WHAT TO WORK ON
Each line from the one containing "Task: Open the Logcat tab at the bottom" to the end of the entries below must be restated exactly, and no other line should appear.

RECORDED INFORMATION
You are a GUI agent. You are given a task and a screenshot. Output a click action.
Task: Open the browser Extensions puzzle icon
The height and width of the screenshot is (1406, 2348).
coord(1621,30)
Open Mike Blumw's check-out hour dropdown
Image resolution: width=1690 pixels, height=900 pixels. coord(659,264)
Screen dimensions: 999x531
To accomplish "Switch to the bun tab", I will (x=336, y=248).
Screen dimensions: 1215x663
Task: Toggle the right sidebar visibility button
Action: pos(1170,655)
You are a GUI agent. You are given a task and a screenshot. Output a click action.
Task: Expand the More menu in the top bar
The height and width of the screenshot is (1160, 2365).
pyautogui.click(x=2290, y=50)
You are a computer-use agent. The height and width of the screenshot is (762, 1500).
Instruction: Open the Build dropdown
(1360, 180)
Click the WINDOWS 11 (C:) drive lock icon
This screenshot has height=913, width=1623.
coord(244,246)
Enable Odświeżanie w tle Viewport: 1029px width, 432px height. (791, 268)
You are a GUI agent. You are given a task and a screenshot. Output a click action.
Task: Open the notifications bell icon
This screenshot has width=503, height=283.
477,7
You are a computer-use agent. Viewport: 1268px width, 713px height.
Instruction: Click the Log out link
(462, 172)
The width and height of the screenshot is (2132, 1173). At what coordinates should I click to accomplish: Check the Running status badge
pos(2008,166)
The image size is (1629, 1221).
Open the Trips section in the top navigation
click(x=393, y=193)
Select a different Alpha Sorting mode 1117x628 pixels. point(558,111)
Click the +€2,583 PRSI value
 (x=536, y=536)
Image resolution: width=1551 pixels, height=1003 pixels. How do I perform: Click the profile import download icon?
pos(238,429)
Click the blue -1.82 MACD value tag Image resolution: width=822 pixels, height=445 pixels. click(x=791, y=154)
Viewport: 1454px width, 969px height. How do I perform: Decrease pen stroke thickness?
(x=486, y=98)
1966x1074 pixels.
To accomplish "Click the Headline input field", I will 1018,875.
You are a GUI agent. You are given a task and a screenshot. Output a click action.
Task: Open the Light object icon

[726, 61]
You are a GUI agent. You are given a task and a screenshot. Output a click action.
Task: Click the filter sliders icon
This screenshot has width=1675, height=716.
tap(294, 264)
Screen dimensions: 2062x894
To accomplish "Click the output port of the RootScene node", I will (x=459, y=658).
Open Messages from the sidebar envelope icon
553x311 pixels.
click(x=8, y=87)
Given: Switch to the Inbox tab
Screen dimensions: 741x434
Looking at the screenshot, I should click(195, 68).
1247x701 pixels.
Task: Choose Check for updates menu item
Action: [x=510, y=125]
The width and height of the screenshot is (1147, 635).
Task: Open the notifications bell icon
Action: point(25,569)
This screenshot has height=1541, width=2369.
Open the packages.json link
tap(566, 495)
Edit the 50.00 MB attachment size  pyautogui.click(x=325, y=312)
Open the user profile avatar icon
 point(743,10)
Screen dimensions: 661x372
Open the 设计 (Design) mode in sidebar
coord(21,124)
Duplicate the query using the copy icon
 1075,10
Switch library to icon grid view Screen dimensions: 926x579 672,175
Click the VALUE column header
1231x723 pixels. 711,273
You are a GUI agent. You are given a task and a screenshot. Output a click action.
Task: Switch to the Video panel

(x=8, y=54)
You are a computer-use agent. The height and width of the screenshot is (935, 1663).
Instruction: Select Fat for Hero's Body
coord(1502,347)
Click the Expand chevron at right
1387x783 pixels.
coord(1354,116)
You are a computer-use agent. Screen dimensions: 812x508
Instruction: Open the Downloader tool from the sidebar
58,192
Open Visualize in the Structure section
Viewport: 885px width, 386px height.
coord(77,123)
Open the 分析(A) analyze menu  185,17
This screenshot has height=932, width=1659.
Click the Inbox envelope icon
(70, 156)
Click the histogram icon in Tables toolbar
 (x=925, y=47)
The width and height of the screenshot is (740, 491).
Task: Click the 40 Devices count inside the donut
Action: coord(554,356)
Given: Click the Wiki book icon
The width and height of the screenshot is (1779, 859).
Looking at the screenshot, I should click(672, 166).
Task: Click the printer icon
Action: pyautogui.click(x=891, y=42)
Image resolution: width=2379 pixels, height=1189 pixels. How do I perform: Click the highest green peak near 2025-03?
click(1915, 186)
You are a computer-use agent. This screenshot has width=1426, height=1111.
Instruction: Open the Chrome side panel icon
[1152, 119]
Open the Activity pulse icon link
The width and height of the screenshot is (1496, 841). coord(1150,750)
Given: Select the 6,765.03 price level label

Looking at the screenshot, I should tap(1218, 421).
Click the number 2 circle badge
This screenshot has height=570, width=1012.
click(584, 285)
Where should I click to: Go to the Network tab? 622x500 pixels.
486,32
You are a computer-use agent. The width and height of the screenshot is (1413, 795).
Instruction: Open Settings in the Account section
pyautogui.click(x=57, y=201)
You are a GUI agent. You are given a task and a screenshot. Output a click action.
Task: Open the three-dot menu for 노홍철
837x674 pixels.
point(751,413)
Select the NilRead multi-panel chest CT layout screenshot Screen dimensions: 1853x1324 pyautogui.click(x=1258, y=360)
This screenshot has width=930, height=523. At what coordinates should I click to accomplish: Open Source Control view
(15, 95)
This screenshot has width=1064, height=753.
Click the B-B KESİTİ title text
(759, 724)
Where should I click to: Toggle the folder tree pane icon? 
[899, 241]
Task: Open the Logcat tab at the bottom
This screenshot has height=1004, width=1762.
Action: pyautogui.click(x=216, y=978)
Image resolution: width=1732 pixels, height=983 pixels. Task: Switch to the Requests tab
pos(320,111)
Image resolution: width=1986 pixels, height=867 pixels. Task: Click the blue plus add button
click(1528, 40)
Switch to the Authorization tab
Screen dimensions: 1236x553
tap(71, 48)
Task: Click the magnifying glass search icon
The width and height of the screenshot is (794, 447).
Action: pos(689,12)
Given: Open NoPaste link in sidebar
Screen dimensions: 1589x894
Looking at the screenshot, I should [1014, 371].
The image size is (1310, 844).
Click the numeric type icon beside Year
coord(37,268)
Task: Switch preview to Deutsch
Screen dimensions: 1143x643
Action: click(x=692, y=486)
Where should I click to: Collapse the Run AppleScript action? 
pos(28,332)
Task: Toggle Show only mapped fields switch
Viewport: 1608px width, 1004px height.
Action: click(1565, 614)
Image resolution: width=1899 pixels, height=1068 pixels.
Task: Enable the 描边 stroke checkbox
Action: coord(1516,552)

SOLVED EXERCISE
Task: Open the Logcat tab at the bottom
This screenshot has height=1004, width=1762.
Action: pyautogui.click(x=216, y=978)
Image resolution: width=1732 pixels, height=983 pixels. Task: Switch to the Requests tab
pos(320,111)
Image resolution: width=1986 pixels, height=867 pixels. Task: Click the blue plus add button
click(1528, 40)
Switch to the Authorization tab
Screen dimensions: 1236x553
tap(71, 48)
Task: Click the magnifying glass search icon
The width and height of the screenshot is (794, 447).
Action: pos(689,12)
Given: Open NoPaste link in sidebar
Screen dimensions: 1589x894
Looking at the screenshot, I should [1014, 371].
The image size is (1310, 844).
Click the numeric type icon beside Year
coord(37,268)
Task: Switch preview to Deutsch
Screen dimensions: 1143x643
Action: click(x=692, y=486)
Where should I click to: Collapse the Run AppleScript action? 
pos(28,332)
Task: Toggle Show only mapped fields switch
Viewport: 1608px width, 1004px height.
Action: click(1565, 614)
Image resolution: width=1899 pixels, height=1068 pixels.
Task: Enable the 描边 stroke checkbox
Action: coord(1516,552)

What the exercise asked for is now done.